Un ouragan d’une extrême magnitude secoue le microcosme politique congolais, avec la montée de l’actualité concernant un possible allongement du mandat présidentiel et la révision de la constitution.
Les acteurs politiques de l’opposition ne soutiennent pas une telle initiative. Matata Ponyo Mapon, ancien Premier ministre, a fait part de son indignation face à cette situation. Selon lui, le monde entier s’accorde à dire qu’un mandat de plus de cinq ans est excessif.
Il a souligné que des pays comme la France et les États-Unis ont réduit la durée de leur mandat à cinq ou même quatre ans, tandis qu’en RDC, le parti de l’Union pour la Démocratie et le Progrès Social (UDPS) envisage de modifier la constitution pour prolonger le mandat de Félix Tshisekedi.
Matata Ponyo a déclaré : « C’est comme si nous vivions dans un monde à l’envers. » Cette déclaration soulève des inquiétudes quant à la stabilité démocratique et à la gouvernance en RDC, appelant à une réflexion sérieuse sur l’avenir politique du pays.
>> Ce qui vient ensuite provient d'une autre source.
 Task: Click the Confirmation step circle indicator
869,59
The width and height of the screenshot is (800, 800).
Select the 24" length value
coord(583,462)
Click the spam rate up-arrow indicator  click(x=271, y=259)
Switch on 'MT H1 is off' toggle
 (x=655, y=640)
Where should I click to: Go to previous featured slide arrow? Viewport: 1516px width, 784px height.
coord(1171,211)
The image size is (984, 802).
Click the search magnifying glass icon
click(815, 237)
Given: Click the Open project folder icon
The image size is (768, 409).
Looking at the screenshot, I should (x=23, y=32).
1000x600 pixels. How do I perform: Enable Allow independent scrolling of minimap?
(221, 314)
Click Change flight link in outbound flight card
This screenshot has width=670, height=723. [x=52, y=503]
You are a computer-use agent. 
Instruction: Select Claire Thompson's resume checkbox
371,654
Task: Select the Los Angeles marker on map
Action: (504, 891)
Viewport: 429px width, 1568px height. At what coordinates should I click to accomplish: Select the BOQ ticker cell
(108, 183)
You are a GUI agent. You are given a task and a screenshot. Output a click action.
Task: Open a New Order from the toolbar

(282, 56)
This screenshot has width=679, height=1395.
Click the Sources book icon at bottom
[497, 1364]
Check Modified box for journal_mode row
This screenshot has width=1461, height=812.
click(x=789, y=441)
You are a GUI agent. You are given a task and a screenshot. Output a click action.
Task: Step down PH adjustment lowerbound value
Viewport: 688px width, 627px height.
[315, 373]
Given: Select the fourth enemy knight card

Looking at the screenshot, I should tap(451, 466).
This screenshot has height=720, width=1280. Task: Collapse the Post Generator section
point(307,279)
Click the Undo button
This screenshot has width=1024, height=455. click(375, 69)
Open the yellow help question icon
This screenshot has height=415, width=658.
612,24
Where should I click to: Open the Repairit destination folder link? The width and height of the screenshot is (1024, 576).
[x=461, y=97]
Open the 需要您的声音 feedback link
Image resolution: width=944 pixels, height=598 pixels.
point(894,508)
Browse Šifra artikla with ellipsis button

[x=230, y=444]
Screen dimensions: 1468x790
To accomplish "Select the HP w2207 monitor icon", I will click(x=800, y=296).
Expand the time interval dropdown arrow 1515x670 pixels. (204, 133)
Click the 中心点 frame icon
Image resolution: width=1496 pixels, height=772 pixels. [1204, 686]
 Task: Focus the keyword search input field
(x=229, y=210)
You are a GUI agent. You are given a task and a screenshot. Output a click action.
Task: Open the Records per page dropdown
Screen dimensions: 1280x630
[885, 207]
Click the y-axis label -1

Mercredi, dans un discours devant la population de Kisangani, le président Félix Tshisekedi avait indiqué que la question du mandat présidentiel relèverait d’un référendum. Pour la première fois, le Chef de l’État congolais avait brisé l’omerta sur la problématique d’une révision ou d’un changement de la Constitution, avançant que l’actuelle loi fondamentale est en déphasage avec les réalités congolaises.